Progression of TR was independently associated with age, device leads, mild or no TR, decreased right ventricular function, and increased tricuspid annulus diameter. Also, any left heart valve surgery between echoes was associated with fast TR progression. Survival rates were significantly lower in group 1 vs. the other groups and were independent of age and left and right ventricular systolic function. The authors concluded that perhaps by the identification of patients likely to develop moderate to severe TR by echo surveillance, earlier therapy application could reduce mortality rates.

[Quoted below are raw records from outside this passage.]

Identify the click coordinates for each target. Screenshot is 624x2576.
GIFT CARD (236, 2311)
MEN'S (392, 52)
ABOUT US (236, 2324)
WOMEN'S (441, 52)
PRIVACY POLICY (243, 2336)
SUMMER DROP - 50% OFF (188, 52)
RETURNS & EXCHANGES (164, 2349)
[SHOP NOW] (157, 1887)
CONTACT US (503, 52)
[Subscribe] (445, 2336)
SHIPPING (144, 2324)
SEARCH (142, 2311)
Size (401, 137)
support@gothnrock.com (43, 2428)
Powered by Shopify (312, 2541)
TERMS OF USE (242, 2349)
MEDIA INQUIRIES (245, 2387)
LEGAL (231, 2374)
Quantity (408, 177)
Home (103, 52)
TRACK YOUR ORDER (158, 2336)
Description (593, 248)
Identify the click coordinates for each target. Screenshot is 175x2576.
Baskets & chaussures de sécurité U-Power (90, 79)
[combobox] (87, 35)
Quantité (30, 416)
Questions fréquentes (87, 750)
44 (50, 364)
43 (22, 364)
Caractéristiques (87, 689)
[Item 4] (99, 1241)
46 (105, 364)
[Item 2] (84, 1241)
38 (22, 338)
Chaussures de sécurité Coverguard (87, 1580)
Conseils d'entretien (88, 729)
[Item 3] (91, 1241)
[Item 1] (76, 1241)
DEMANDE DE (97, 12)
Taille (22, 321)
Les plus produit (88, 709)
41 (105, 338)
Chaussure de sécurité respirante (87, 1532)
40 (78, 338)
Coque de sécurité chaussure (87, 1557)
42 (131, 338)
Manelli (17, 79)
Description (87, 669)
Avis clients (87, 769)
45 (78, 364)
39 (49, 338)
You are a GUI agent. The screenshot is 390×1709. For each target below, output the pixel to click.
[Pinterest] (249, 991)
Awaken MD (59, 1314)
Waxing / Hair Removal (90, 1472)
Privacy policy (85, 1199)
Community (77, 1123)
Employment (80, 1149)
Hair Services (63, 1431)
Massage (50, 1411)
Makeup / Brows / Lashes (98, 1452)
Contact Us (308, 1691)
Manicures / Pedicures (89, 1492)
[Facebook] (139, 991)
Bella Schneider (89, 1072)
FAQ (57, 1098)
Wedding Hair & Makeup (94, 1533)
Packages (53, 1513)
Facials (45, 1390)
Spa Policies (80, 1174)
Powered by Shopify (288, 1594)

For years, we believed that TR almost always was secondary to left heart disease or pulmonary hypertension and that effective treatment of these conditions would alleviate TR. Long-term follow-up of left heart valve surgery patients has shown that in some patients, TR did not improve; in others, such surgery improved TR initially, only to worsen later for inexplicable reasons. Also, we now see significant TR associated with device lead placement and chronic atrial fibrillation alone. These two causes represented 5.4% of the study population in this report. Thus, secondary TR still dominates. Until recently, there was little to do for these patients beyond treating the underlying pulmonary or left heart disease. Even after the underlying causes were treated, many patients still are quite symptomatic from their TR, and diuretic management of their venous congestion is challenging. Surgical tricuspid valve replacement is not attractive due to high reported mortality. Now that percutaneous devices designed to reduce or eliminate TR are in development (stented valves for the valve or cavae, valve clips), there is more interest in the earlier treatment of TR.

Prihadi et al addressed the issue of identifying patients who may benefit from earlier correction or abrogation of TR. Their retrospective analysis of factors that predicted rapid progression to moderate to severe TR showed that older age, female sex, a dilated tricuspid annulus (> 35mm), reduced right ventricular function, and subsequent left heart valve surgery independently predicted rapid development of significant TR. Also, the rapid development of significant TR was associated with all-cause mortality independent of age, right ventricular systolic pressure, and right or left ventricular function.

These data support the guideline recommendation to perform tricuspid valve annuloplasty during left heart valve surgery if moderate or more TR is present or the tricuspid annulus is enlarged. However, these data do not necessarily support interventions to abrogate TR in those likely to progress rapidly. This would have to be tested in a prospective trial. We do not know whether TR causes increased mortality directly or is just the canary in the mine. Until studies with the new devices for TR are conducted, we can follow patients with TR more closely, try to manage the likely underlying causes better, and treat any systemic venous congestion more aggressively.